A RESPONSABILIDADE DO ESTADO PELA OMISSÃO ESPECÍFICA NA FISCALIZAÇÃO DO TRATAMENTO DE DADOS PESSOAIS
UMA ANÁLISE DA ATUAÇÃO ESTATAL FRENTE ÀS ENTIDADES VINCULADAS SOB A PERSPECTIVA DA LEI GERAL DE PROTEÇÃO DE DADOS (LGPD) E DA RESPONSABILIDADE CIVIL
Palavras-chave:
Responsabilidade civil do estado, LGPD, Omissão específica, Tutela administrativa, Proteção de dados pessoaisResumo
A presente pesquisa analisa a responsabilidade civil do Estado decorrente da omissão na fiscalização do tratamento de dados realizado pelas entidades da
Administração Indireta. Na atual era digital e sob a égide da Lei Geral de Proteção de Dados (Lei n° 13.709/2018) e da Emenda Constitucional n° 115/2022, a proteção de dados pessoais foi elevada à categoria de direito fundamental, impondo novos deveres ao Poder Público. O objetivo da pesquisa é investigar a natureza da responsabilização estatal quando a Administração Direta falha em exercer a tutela administrativa sobre suas entidades vinculadas.

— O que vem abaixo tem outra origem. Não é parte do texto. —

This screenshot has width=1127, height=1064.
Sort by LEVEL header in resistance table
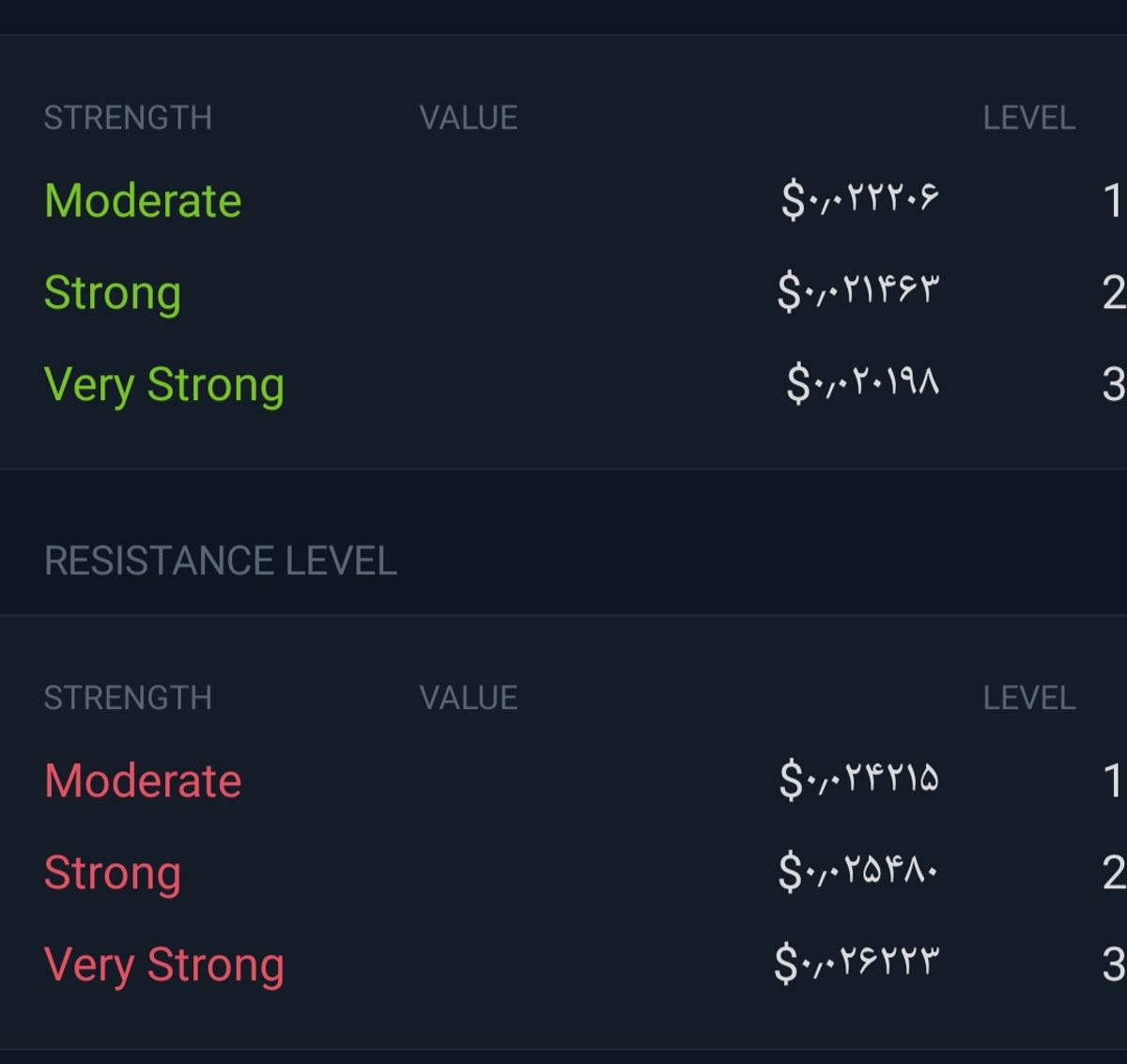[x=1029, y=699]
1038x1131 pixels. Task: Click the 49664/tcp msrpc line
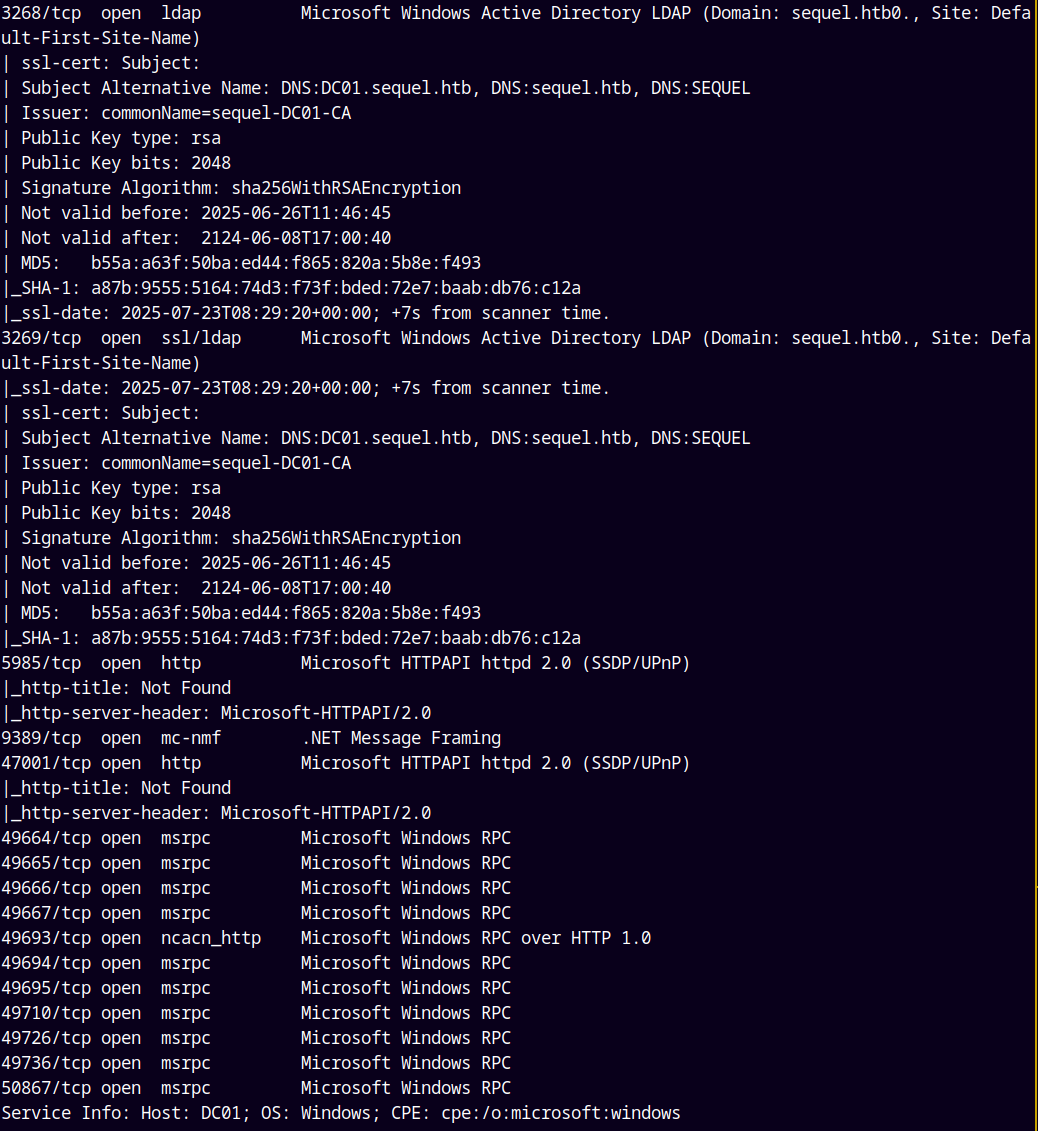[x=256, y=838]
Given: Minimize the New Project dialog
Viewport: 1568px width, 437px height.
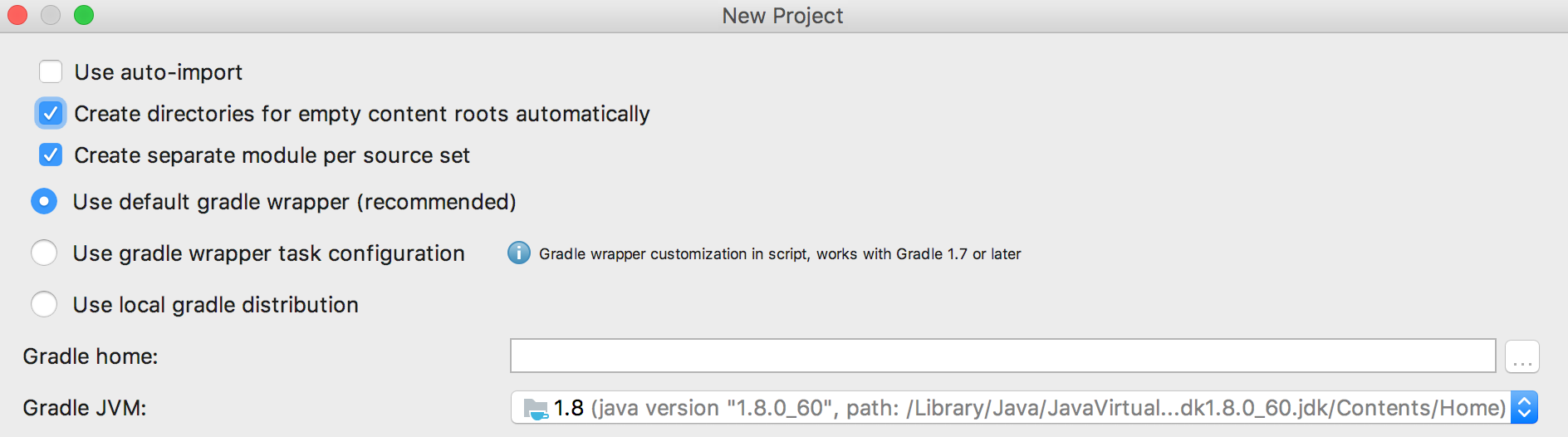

Utilizando o método hipotético-dedutivo, por meio de pesquisa bibliográfica e documental, o estudo acaba por examinar a evolução histórica da responsabilidade civil do Estado e estabelece a distinção crucial entre omissão genérica e específica. Assim, demonstra-se que a relação de supervisão ministerial cria um dever jurídico positivo de agir para garantir a segurança da informação. Por fim, conclui-se que a inércia do Estado em exigir a adequação à LGPD não configura mera
falta de serviço, mas sim uma omissão específica, portanto devendo aplicar a responsabilidade civil objetiva, fundamentada na Teoria do Risco Administrativo,
dispensando a prova de culpa e assegurando a reparação dos danos causados pela vulnerabilidade institucional no tratamento das informações pessoais.